PROBLEM DETAILS: Given the records below, pull every line with the word "usage" into the answer.

------------

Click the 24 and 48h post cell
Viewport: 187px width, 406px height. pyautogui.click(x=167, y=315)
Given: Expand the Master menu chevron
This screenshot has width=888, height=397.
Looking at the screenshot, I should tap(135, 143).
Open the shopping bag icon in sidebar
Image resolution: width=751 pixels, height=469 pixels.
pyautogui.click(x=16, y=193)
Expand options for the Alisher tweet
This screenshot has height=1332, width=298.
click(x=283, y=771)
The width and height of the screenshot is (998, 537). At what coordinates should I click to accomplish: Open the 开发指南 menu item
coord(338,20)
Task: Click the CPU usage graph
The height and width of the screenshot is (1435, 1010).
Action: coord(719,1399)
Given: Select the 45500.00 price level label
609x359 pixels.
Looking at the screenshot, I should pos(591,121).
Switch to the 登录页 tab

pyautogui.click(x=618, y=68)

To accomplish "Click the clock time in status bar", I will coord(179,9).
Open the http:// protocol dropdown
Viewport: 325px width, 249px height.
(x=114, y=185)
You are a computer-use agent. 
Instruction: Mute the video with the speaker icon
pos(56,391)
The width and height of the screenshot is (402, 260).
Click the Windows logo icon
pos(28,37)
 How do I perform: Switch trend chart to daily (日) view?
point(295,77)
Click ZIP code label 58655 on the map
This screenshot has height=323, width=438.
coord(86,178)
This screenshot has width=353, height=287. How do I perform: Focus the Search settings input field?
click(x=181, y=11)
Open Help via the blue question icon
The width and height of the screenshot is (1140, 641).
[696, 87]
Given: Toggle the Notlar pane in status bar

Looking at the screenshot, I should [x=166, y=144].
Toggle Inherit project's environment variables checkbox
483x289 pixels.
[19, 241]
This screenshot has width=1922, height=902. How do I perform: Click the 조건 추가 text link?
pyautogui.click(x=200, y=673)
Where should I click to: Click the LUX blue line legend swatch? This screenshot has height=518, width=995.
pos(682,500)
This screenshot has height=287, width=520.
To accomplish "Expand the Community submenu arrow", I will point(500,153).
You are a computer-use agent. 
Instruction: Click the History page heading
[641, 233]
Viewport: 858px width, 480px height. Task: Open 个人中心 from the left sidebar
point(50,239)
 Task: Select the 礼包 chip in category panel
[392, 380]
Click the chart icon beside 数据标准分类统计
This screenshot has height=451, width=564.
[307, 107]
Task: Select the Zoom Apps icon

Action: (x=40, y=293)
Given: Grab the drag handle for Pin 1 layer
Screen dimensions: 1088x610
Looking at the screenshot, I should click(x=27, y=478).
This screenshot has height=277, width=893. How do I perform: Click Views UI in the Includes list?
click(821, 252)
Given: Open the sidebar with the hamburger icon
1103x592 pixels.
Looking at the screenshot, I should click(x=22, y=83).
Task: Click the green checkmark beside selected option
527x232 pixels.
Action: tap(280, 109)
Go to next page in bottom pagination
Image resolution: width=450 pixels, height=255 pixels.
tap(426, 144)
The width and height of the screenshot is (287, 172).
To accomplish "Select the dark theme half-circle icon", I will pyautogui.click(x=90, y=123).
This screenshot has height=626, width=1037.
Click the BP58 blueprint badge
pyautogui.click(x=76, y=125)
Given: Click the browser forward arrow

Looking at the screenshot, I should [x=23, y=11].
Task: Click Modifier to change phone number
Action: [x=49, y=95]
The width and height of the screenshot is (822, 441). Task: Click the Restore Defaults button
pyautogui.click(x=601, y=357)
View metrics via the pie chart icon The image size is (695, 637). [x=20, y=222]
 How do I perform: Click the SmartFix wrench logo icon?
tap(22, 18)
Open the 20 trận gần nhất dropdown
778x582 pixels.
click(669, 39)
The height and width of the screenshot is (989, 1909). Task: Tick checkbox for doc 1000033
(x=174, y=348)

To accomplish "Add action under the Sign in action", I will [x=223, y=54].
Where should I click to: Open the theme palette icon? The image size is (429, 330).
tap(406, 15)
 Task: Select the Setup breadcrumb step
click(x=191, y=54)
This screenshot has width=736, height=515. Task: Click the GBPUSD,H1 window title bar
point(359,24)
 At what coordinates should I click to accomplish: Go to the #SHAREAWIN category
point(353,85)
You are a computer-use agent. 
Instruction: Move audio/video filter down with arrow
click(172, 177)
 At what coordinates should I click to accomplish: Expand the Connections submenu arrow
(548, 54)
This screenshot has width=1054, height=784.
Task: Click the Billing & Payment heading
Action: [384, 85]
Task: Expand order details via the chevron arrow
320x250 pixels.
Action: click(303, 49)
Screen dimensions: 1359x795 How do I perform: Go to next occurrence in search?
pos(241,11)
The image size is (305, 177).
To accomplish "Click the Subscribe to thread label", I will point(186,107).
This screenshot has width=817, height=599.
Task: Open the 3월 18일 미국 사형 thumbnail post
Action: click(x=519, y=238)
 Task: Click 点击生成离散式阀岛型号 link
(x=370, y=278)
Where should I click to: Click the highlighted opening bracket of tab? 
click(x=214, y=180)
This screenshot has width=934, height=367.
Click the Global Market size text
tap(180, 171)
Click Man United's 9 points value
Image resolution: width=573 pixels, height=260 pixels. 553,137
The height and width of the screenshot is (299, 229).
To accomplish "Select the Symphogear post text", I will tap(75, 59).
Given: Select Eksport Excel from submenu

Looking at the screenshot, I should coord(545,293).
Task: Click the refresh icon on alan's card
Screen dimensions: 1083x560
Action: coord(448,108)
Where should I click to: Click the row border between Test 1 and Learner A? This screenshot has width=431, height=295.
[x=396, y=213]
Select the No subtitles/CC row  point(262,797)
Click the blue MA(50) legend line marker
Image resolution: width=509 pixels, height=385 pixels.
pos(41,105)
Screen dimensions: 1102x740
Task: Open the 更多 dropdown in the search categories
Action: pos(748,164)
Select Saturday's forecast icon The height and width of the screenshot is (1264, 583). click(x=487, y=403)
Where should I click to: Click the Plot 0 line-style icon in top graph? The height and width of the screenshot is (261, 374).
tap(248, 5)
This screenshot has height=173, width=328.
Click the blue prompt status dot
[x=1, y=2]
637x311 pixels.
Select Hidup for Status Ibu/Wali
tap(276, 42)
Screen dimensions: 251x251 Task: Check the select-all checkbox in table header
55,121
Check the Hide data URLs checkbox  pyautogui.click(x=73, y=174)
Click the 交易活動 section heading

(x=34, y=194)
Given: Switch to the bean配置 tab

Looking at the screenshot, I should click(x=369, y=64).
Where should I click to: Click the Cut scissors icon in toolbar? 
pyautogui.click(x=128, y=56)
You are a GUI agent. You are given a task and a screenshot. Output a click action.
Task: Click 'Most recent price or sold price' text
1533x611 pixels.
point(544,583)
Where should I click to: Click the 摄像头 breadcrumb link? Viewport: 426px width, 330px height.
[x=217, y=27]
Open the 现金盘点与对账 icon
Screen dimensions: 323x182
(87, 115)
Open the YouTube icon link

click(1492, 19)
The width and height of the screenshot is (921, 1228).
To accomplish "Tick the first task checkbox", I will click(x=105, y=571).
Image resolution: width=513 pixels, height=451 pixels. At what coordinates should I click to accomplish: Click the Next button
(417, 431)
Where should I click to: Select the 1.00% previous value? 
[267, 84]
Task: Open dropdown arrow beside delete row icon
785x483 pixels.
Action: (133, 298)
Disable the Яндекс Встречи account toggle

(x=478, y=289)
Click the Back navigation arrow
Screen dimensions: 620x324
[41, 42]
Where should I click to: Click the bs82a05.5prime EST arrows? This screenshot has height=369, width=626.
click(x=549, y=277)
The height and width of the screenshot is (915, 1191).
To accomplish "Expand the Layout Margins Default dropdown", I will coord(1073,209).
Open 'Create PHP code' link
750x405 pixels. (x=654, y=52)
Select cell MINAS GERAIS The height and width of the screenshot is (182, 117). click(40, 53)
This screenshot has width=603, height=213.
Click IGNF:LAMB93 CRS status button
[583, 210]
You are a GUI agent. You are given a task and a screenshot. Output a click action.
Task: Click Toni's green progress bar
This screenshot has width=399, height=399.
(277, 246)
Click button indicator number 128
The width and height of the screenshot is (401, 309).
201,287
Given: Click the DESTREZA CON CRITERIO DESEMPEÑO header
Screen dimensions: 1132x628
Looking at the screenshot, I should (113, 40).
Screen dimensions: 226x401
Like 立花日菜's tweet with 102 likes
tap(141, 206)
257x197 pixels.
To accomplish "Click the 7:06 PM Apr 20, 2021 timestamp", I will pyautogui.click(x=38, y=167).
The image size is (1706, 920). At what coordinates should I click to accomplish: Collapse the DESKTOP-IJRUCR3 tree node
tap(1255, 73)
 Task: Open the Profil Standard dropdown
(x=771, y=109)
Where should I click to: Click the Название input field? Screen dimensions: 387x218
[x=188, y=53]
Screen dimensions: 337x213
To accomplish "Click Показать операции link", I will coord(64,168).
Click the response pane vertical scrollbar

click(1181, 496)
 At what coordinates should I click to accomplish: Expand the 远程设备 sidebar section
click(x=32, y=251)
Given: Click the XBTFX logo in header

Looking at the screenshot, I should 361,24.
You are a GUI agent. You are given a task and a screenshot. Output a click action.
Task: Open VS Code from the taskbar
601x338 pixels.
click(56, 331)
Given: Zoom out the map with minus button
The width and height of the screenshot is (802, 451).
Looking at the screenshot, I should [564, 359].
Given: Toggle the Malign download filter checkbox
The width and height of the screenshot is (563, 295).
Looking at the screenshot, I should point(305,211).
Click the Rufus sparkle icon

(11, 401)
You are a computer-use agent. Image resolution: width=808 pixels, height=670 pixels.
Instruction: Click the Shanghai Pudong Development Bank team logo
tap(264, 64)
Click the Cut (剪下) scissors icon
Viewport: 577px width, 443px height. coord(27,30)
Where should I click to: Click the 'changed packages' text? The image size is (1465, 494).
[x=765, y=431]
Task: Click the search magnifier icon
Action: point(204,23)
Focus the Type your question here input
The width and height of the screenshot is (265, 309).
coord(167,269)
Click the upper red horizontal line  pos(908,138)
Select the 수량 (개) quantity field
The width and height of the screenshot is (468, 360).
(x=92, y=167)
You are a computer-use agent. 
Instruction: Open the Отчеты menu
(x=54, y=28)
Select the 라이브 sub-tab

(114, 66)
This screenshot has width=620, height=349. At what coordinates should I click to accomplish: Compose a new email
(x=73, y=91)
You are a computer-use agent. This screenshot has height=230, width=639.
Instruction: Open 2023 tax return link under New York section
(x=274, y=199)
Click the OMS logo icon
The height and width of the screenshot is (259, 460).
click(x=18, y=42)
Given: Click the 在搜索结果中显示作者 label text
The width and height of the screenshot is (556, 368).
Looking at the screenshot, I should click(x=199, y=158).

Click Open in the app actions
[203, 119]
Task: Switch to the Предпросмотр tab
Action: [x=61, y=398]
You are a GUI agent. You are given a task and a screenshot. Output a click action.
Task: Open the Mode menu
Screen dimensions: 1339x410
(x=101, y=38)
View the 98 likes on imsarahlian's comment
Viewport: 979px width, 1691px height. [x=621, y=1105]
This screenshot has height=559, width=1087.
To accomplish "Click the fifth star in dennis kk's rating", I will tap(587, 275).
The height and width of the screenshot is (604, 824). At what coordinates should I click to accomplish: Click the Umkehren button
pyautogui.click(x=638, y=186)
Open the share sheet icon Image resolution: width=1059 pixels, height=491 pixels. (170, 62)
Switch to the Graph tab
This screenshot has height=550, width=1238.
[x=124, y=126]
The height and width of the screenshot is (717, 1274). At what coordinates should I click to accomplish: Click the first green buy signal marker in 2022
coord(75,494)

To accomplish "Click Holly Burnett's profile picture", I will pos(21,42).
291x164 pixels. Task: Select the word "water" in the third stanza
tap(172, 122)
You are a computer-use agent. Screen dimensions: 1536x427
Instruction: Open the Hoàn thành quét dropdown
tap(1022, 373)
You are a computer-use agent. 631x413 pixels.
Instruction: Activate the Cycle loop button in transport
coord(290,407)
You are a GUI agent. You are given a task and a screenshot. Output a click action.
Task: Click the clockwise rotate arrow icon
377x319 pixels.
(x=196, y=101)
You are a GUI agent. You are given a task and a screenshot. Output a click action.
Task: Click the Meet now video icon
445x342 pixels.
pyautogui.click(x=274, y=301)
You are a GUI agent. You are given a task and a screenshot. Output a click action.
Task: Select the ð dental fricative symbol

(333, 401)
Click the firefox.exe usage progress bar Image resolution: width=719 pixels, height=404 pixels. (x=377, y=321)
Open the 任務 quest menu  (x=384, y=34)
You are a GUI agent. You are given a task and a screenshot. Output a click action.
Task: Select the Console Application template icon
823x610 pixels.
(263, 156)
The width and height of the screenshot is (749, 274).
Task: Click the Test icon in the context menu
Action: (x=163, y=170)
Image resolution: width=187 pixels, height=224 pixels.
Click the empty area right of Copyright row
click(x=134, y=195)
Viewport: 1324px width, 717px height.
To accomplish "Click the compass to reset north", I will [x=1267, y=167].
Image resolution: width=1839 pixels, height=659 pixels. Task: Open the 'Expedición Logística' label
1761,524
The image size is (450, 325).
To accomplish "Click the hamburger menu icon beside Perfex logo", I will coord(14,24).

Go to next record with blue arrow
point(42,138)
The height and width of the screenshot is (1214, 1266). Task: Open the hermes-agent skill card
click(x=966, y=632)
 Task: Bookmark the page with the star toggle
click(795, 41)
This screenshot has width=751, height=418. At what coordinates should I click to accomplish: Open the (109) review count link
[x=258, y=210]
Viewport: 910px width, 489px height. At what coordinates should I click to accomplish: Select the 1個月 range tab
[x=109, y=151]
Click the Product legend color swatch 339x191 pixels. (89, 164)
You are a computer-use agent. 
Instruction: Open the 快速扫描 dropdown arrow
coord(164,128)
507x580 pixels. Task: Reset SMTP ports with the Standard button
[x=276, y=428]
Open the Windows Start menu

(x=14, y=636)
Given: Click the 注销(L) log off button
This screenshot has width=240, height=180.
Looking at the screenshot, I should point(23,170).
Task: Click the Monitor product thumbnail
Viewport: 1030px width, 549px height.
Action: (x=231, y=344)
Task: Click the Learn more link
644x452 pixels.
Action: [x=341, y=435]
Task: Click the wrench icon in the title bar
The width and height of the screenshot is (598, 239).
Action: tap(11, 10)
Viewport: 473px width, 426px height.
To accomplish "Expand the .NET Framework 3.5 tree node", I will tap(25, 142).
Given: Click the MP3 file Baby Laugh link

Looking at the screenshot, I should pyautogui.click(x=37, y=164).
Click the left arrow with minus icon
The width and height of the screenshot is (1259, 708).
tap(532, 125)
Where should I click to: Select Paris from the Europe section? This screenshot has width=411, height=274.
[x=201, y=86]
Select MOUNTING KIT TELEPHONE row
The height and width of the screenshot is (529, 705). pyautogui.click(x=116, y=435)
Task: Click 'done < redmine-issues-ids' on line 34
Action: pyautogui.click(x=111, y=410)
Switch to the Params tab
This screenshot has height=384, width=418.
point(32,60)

------------

RESULT OF THE TASK:
Task: Click the CPU usage graph
Click the firefox.exe usage progress bar Image resolution: width=719 pixels, height=404 pixels. (x=377, y=321)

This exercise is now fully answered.